I did have my reservations about Carey Mulligan (playing Kyra Hollis) as it is not always a simple shoe-in for a successful movie star to return to her very early theatre days, and this was also her West End debut. She was good as Kyra, but the whole performance caught fire with the over-the-top, florid entrance of Tom Sargeant played by Bill Nighy and the electric interaction between these two mis-matched old lovers.

Skylight set interestingly shows more of the balconies of the overlooking flats when the centre walls are pulled back.
Skylight set interestingly shows more of the balconies of the overlooking flats when the centre walls are pulled back.

Sometimes a revival feels dated and out-of-step, but sadly this play’s themes of social imbalance between those who appear to have everything and those who are impoverished, resonates even more strongly in 2014 than in the 1990s.

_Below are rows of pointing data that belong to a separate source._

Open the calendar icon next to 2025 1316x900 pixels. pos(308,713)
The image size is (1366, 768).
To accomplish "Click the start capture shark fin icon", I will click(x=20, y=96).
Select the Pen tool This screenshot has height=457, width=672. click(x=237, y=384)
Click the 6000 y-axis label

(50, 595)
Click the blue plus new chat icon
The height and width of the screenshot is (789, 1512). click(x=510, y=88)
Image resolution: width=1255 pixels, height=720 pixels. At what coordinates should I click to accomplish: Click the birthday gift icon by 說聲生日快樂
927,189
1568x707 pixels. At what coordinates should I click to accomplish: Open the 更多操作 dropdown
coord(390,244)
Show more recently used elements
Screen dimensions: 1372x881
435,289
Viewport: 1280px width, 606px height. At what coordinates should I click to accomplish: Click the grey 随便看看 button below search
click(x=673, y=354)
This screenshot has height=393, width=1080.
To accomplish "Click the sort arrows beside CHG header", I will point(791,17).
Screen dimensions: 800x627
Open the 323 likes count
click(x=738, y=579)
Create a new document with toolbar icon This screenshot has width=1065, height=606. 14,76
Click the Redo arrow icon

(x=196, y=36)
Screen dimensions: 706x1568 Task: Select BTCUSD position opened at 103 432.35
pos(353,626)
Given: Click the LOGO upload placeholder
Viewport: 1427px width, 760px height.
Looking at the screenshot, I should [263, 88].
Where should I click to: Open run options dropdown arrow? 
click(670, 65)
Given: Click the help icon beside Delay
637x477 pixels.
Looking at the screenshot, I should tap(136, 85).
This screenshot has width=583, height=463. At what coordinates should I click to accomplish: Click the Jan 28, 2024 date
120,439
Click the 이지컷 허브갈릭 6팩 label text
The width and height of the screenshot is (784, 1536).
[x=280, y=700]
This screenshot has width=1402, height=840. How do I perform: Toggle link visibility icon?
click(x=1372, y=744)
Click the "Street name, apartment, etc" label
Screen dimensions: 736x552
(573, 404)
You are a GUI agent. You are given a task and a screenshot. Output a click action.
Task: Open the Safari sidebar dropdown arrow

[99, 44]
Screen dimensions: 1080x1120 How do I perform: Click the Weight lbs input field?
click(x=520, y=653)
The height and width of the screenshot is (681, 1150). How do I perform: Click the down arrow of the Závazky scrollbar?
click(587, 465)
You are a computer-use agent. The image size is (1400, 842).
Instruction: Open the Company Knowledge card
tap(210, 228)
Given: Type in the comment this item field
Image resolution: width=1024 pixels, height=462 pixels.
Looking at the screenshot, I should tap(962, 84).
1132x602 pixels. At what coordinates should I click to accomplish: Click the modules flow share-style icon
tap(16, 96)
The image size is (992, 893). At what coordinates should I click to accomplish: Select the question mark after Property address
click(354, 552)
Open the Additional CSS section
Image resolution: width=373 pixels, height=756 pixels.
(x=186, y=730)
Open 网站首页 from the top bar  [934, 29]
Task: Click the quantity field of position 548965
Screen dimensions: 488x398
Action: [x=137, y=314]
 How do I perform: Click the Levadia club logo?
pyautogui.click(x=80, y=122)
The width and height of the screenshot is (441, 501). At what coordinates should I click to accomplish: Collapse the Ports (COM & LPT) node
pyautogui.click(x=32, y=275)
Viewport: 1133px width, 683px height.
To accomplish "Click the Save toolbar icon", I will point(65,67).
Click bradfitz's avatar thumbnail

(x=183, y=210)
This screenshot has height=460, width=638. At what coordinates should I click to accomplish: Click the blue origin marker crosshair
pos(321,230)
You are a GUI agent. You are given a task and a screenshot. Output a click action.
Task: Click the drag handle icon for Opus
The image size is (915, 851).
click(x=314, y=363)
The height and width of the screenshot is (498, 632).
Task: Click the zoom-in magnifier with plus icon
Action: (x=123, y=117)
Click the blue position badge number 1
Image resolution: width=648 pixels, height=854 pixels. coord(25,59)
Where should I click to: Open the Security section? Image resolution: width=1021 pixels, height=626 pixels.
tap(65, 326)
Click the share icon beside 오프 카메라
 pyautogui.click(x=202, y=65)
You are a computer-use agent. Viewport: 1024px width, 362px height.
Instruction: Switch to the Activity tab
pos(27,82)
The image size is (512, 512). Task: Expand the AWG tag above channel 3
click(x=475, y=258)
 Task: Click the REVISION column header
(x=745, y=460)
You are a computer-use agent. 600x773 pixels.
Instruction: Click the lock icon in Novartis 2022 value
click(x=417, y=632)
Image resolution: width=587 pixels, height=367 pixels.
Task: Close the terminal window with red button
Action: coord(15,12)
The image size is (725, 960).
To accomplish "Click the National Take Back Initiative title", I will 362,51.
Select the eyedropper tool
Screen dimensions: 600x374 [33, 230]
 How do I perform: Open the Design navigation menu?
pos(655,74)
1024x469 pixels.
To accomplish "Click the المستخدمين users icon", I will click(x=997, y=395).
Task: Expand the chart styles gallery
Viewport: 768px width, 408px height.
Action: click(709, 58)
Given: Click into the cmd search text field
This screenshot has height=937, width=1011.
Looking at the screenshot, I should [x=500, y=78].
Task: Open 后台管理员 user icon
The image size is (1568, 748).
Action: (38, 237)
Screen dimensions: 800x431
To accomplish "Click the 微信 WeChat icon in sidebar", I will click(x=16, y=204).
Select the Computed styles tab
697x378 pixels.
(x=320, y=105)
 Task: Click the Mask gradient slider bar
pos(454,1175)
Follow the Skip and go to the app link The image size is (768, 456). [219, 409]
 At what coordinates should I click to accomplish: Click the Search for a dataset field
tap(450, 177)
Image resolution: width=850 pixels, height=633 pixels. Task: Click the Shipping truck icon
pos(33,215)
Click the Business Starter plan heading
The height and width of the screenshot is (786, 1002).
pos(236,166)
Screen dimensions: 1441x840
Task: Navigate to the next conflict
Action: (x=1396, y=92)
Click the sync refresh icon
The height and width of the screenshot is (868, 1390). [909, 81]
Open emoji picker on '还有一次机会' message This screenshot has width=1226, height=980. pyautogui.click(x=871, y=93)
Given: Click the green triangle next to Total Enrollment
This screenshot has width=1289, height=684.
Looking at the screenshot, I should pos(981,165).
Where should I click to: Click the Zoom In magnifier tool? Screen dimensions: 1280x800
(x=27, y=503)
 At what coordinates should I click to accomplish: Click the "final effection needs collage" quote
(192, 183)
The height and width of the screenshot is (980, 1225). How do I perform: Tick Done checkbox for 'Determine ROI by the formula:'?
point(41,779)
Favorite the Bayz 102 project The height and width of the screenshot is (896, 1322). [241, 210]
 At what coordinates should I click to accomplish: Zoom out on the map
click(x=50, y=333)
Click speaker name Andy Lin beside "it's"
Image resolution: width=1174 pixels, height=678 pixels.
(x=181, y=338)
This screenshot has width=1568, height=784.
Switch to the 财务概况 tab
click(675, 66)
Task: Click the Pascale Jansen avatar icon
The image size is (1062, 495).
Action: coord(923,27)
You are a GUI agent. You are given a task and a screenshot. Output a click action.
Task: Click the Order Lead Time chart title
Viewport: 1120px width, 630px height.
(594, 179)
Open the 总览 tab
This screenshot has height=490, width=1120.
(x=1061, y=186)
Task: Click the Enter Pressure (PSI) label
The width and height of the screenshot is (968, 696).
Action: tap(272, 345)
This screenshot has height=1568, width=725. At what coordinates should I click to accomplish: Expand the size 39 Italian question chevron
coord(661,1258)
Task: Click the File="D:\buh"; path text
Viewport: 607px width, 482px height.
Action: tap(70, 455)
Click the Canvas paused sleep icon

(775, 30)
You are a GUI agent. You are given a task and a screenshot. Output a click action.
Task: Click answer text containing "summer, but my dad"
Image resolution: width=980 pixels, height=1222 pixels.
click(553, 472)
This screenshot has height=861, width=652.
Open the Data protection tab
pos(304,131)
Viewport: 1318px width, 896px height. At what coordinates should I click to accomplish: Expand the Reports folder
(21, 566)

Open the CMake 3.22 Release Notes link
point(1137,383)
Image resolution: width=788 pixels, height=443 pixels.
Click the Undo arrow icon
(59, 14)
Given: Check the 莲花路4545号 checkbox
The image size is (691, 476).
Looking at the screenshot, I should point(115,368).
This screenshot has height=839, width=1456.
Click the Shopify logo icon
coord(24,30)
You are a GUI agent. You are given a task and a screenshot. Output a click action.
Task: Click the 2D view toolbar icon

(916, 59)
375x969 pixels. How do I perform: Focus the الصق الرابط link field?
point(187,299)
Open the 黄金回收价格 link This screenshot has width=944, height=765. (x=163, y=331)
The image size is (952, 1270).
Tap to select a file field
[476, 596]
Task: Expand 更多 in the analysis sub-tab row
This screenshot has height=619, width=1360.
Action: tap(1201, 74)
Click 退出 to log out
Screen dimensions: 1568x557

And, Kyra’s passionate speech supporting the efforts of social workers received a spontaneous strong round of applause at the performance we attended. Although it is essentially a play about serious issues it is also very funny with spiky, amusing lines delivered with exquisite timing by Bill Nighy. All in all an engaging experience at the theatre.


Just a little afterthought – during the interval whilst sitting admiring the fine late-Victorian ceiling I remembered that I’d also seen Caryl Churchill’s ‘Serious Money’ in this very theatre in 1988. Another play delivering a commentary on our unequal society, but in a more deliberate brash and satirical form. The depressing conclusion is that in the intervening quarter of a century gross inequality has not lessened and, if anything, according to the numbers people, the gap between the super rich and the rest of us is widening.